* _SELEÇÃO_
————
Romantismo, Condoreirismo, Parnasianismo, Simbolismo, aí se ostentam em louçanias de sons e de cores, para afirmar não mais subjetiva, mas objetivamente, a sobrevivência dos seus intérpretes.

É ler Casimiro e reviver Primaveras, e recitar Castro Alves e sentir Espumas flutuantes; é declamar Junqueiro e lembrar a Morte de D. João; é frasear Augusto dos Anjos e evocar Eu.

Senão, vejamos:


Oh! que clarão dentro dalma,

Constantemente cismando,

O pensamento sonhando

E o coração a cantar,

Na delicada harmonia

Que nascia da beleza,

Do verde da Natureza,

Do verde do lindo mar!


É Casimiro…


Há mistérios peregrinos

No mistério dos destinos

Que nos mandam renascer;

Da luz do Criador nascemos,

Múltiplas vidas vivemos,

Para à mesma luz volver.


É Castro Alves…


Pairava na amplidão estranho resplendor…

A Natureza inteira em lúcida poesia

Repousava, feliz, nas preces da harmonia!…

Era o festim do amor,

No firmamento em luz,

Que celebrava

A grandeza de uma alma que voltava

Ao redil de Jesus.


É Junqueiro…


Descansa, agora, vibrião das ruínas.

Esquece o verme, as carnes, os estrumes.

Retempera-te em meio dos perfumes

Cantando a luz das amplidões divinas.


É Augusto dos Anjos.

E todos, todos os mais, aí estão vivos, ardentes, inconfundíveis na modulação de suas liras encantadas e decantadas.

E na prosa — exceto a de Fernando de Lacerda, cujo estilo não temos elementos para identificar — o mesmo traço de originalidade personalíssima se impõe.

Duvidamos que o mais solerte plumitivo, o mais intelectual dos nossos literatos consiga imitar, sequer ainda que premeditadamente, esta produção.

E isto o dizemos porque o médium Xavier, um quase adolescente sem lastro, portanto, de grande cultura e treino poético, recebe-a de jato, e mais — quando de alguns autores não conhece uma estrofe!

É extraordinário, será maravilhoso, mas é a verdade nua e crua; verdade que, qual a Luz, não pode ficar debaixo do alqueire.

Foi por assim pensarmos que conseguimos vencer a relutância do médium em sua natural modéstia para lançar ao público, em geral, e aos confrades, em particular, esta obra mediúnica, que, certo estamos, ficará como baliza fulgurante, na história a tracejar do Espiritismo em nossa pátria.


Mas, perguntarão: — quem é Francisco Cândido Xavier? Será um rapaz culto, um bacharel formado, um acadêmico, um rotulado desses que por aí vão felicitando a Família, a Pátria e a Humanidade?

Nada disso.
————
* _O QUE PRODUZIR_
Prossiga o trecho sobre a obra mediúnica de Francisco Cândido Xavier a partir da última frase apresentada.

* _BLOCO DE DADOS_
————
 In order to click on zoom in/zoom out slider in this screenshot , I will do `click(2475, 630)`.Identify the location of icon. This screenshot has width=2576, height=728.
————
* _RESULTADO ABAIXO_
O médium polígrafo Xavier é um rapaz de 21 anos, um quase adolescente, nascido ali assim em Pedro Leopoldo, pequenino rincão do Estado de Minas. Filho de pais pobres, não pôde ir além do curso primário dessa pedagogia incipiente e rotineira, que faz do mestre-escola, em tese, um galopim eleitoral e não vai, também em tese muito além das quatro operações e da leitura corrida, com borrifos de catecismo católico, de contrapeso.

Órfão de mãe aos 5 anos, o pai infenso a literatices e, ao demais, premido pelo ganha-pão, é bem de ver-se que não teve, que não podia ter o estímulo ambiente, nem uma problemática hereditariedade, nem um, nem dez cireneus que o conduzissem por tortuosos e torturantes labirintos de acesso aos altanados paços do Olimpo para o idílico convívio de Calíope e Polímnia.

Tudo isso é o próprio médium quem no-lo diz, em linguagem eloquente, porque simples como a própria alma cedo esfolhada de sonhos e ilusões, para não pretender colimar renomes literários.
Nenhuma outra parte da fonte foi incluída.